Quali sono i sintomi che ci permettono di capire che una persona è vittima di un disturbo ossessivo-compulsivo?
“Variano da persona a persona in termini di gravità e tipologia. È importante notare che durante periodi di elevato stress o in situazioni difficili, possono verificarsi pensieri ripetitivi, talvolta intrusivi. Tuttavia, ciò non implica necessariamente la presenza di un disturbo ossessivo-compulsivo. In queste circostanze, spesso i pensieri diminuiscono o scompaiono una volta che la causa del stress è risolta. Inoltre, è comune avere occasionalmente pensieri che suscitano preoccupazione. Per esempio, potremmo sentirci ansiosi per la possibilità di perdere il controllo dell’automobile o di non aver chiuso correttamente la porta di casa prima di partire. Questi pensieri, di per sé, non sono considerati ossessivi. Tuttavia, se interpretiamo questi stessi pensieri come segnali di un pericolo reale da evitare a ogni costo, generando un ampio malessere, possono trasformarsi da una preoccupazione normale in un pensiero ossessivo. Nel caso del disturbo ossessivo-compulsivo vero e proprio, i sintomi possono includere ossessioni che sono pensieri persistenti, intrusivi e indesiderati che causano ansia significativa o angoscia, e compulsioni che sono comportamenti ritualistici e ripetitivi messi in atto per ridurre l’ansia associata alle ossessioni. Una persona potrebbe essere ossessionata dal timore dei germi e compiere rituali di pulizia e lavaggio delle mani in modo eccessivo e irrazionale. È importante sottolineare che, affinché sia diagnosticato un disturbo ossessivo-compulsivo, i sintomi devono essere persistenti, causare notevole disagio e interferire significativamente con le normali attività quotidiane, come il lavoro, lo studio e le relazioni personali”.

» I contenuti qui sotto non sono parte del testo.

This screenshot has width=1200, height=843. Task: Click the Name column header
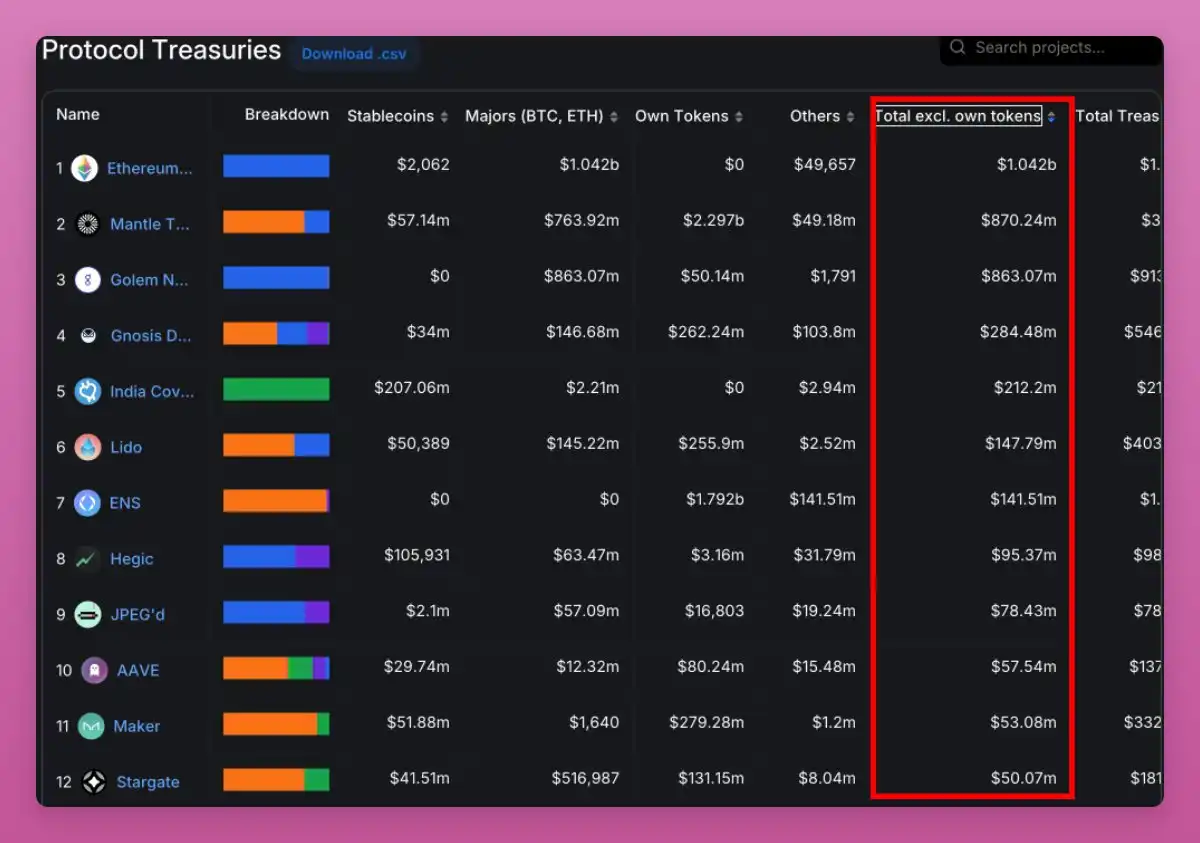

Si tratta di un disturbo curabile? In quali termini e in quanto tempo? È necessario fare ricorso ai farmaci?
“La risposta è senza dubbio affermativa: è possibile guarire dal disturbo ossessivo-compulsivo. Attualmente, i trattamenti disponibili si sono dimostrati efficaci, soprattutto se iniziati precocemente. Come in ogni tipo di disturbo, individuare precocemente i segnali d’allarme permette un intervento più incisivo e breve, riducendo il rischio di cronicizzazione del disturbo. Pertanto, è fondamentale essere consapevoli dei sintomi e cercare assistenza professionale non appena si manifestano segni di un possibile disturbo ossessivo-compulsivo. Con un trattamento adeguato e tempestivo, molte persone possono raggiungere una remissione completa dei sintomi e migliorare significativamente la loro qualità di vita. I trattamenti d’elezione includono sicuramente la psicoterapia e nei casi più gravi è necessario anche un trattamento farmacologico. Tuttavia, la scelta del trattamento dipende dalle esigenze individuali della persona e deve essere valutata da un professionista della salute mentale”.